2.Sutton C, Nono L, Johnston RG, Thomson OP. The effects of experience on the inter-reliability of osteopaths to detect changes in posterior superior iliac spine levels using a hidden heel wedge. J Bodywork Movement Ther. 2013;17(2):143–150.
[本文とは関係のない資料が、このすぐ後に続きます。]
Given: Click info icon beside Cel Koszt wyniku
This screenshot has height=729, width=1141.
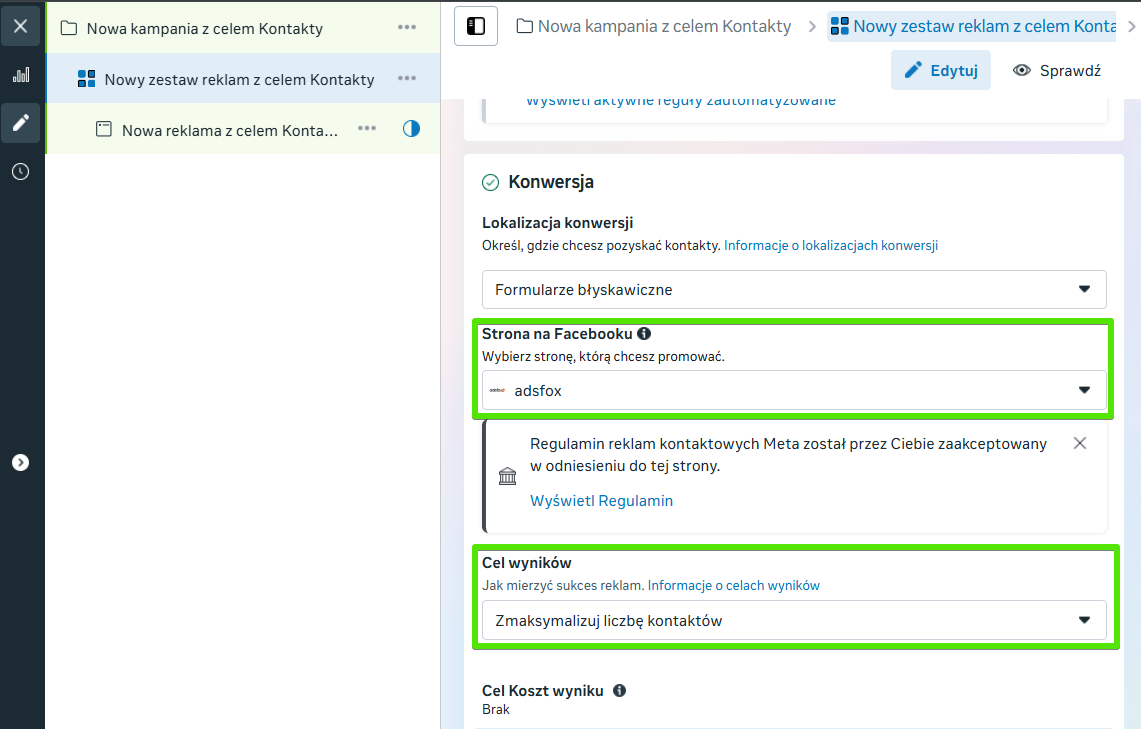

3.Karas S, Schneiders A, Reid D, Talisa V. Factors affecting confidence and knowledge in spinal palpation among international manual physical therapists. J Manual Manip Ther. 2016;24:166–73.